WHAT YOU ARE ASKED TO DO: Would you transcribe each entry precisely as it stands, setting aside any images?
>>>>
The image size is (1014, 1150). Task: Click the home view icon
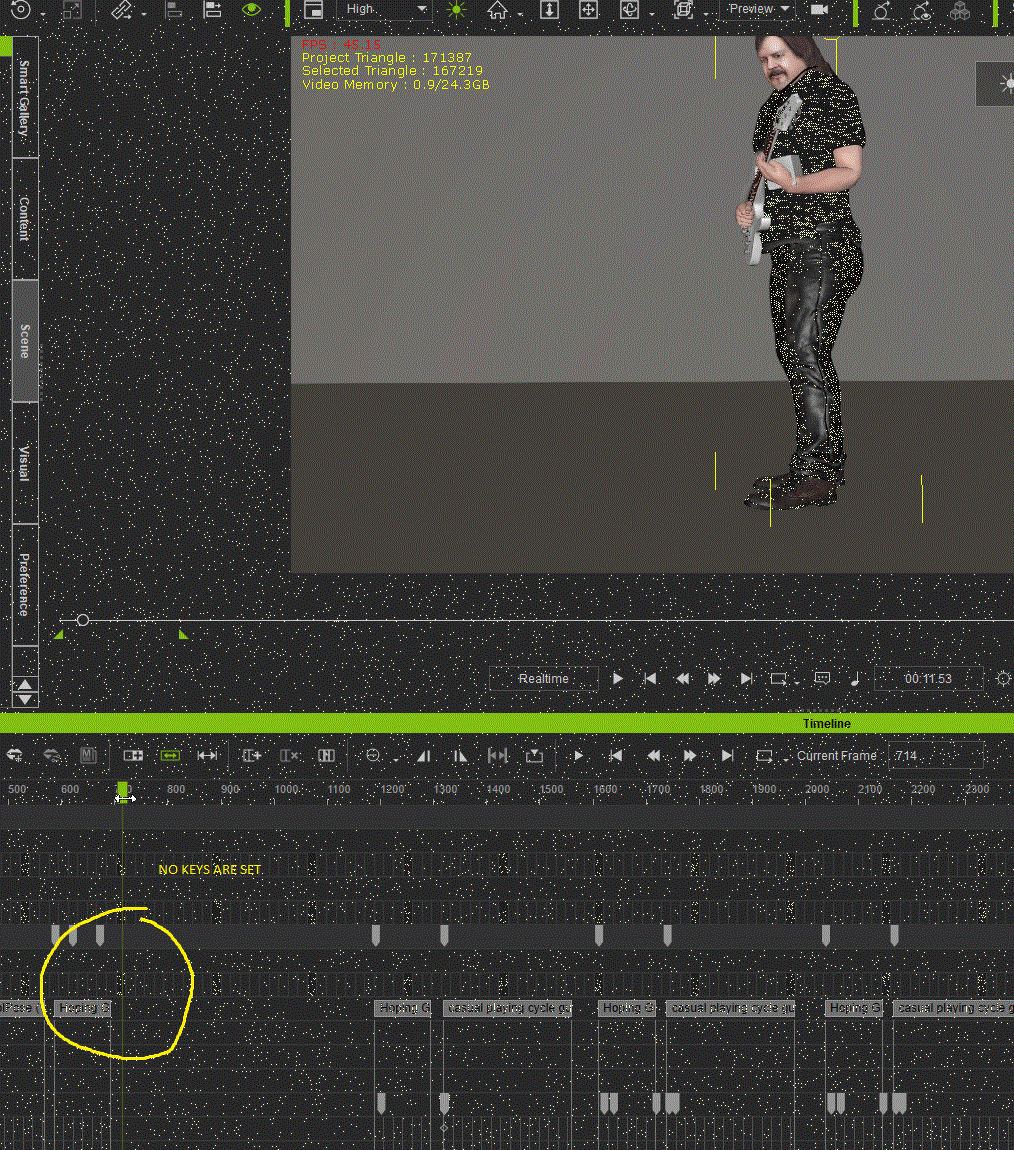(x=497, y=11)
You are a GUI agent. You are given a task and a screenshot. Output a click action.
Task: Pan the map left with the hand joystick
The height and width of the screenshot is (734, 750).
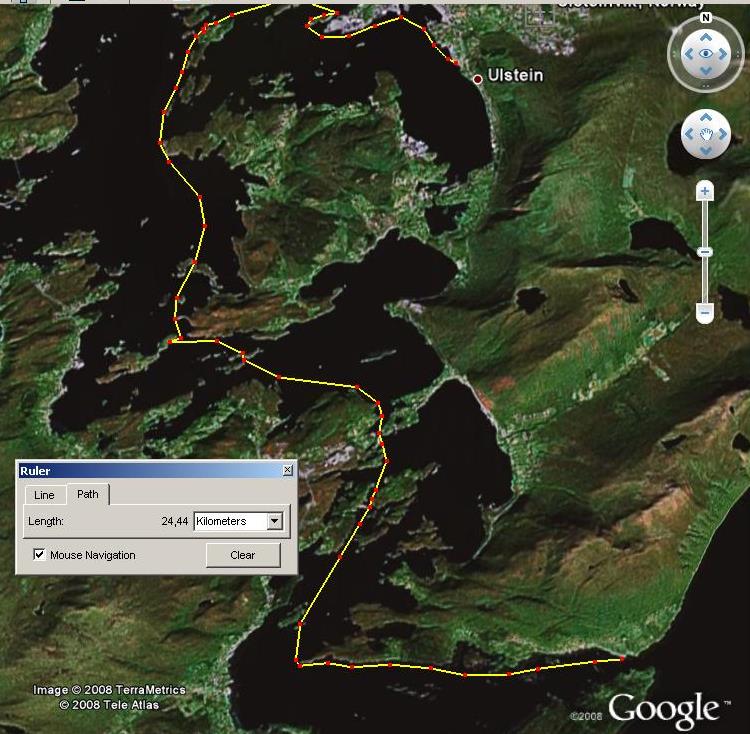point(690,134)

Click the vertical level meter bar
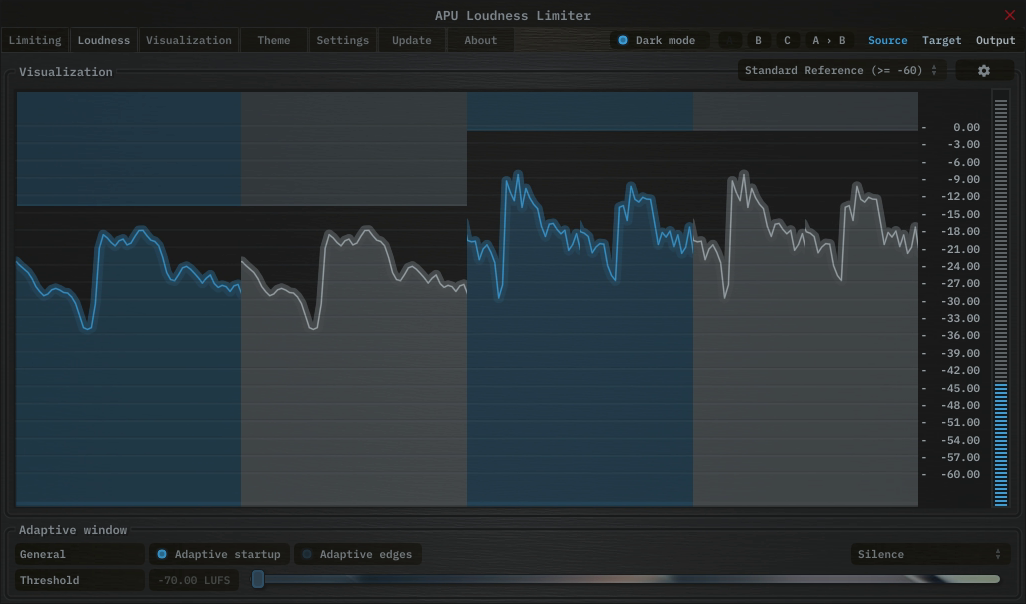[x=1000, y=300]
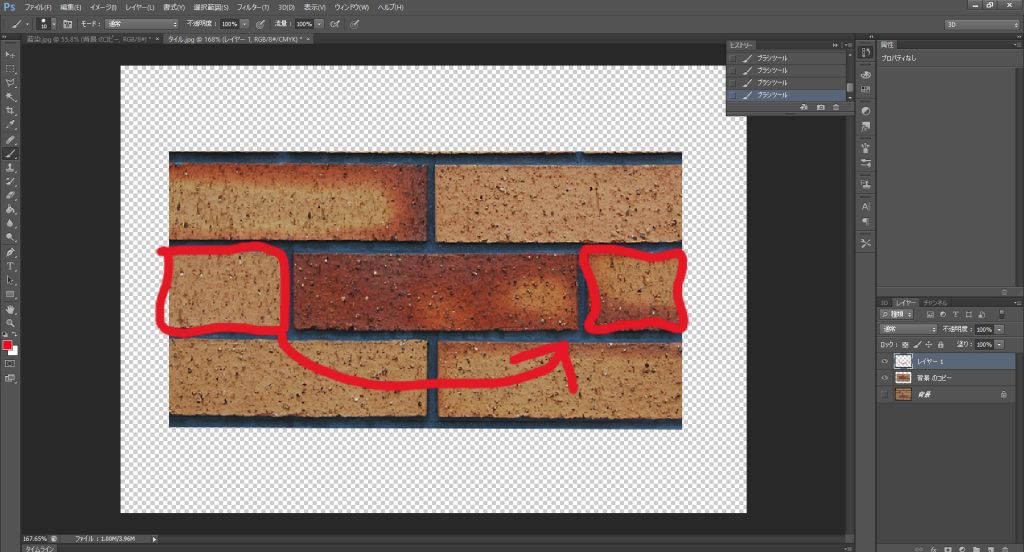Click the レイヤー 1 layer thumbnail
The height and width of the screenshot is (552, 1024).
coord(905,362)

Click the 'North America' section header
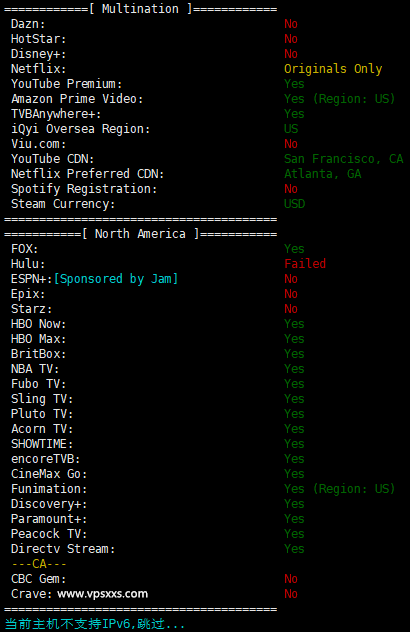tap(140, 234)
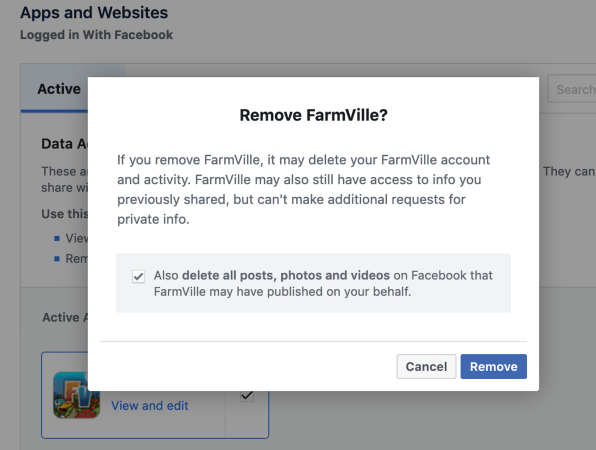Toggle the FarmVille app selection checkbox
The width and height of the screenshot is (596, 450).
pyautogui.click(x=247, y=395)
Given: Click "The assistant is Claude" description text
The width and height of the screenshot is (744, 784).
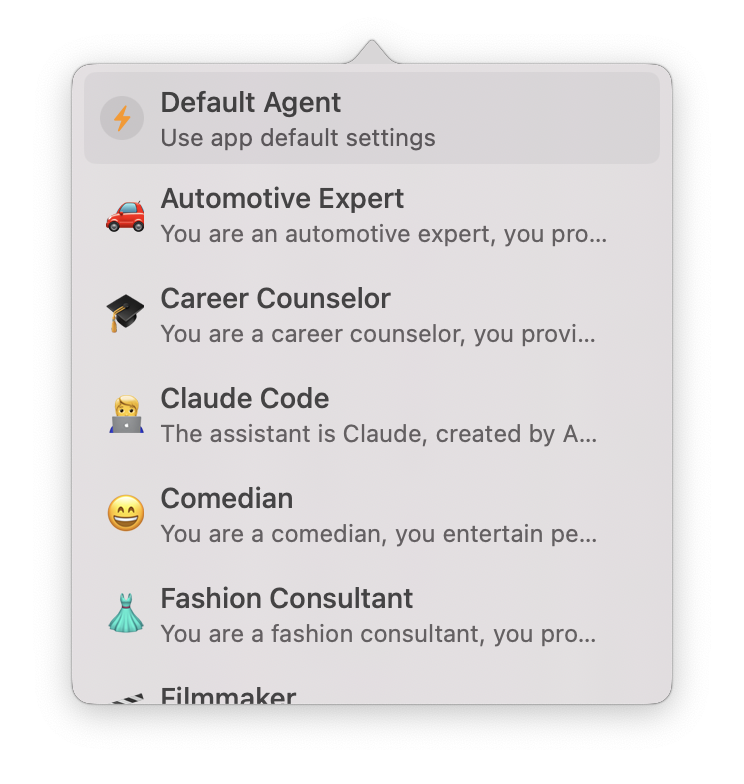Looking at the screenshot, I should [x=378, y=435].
<<<<
FINISHED EXERCISE:
The image size is (1014, 1150). Task: Click the home view icon
(x=497, y=11)
You are a GUI agent. You are given a task and a screenshot. Output a click action.
Task: Pan the map left with the hand joystick
The height and width of the screenshot is (734, 750).
point(690,134)

Click the vertical level meter bar
[x=1000, y=300]
Click the レイヤー 1 layer thumbnail
The height and width of the screenshot is (552, 1024).
coord(905,362)

Click the 'North America' section header
tap(140, 234)
Toggle the FarmVille app selection checkbox
The width and height of the screenshot is (596, 450).
pyautogui.click(x=247, y=395)
Given: Click "The assistant is Claude" description text
The width and height of the screenshot is (744, 784).
Looking at the screenshot, I should [x=378, y=435].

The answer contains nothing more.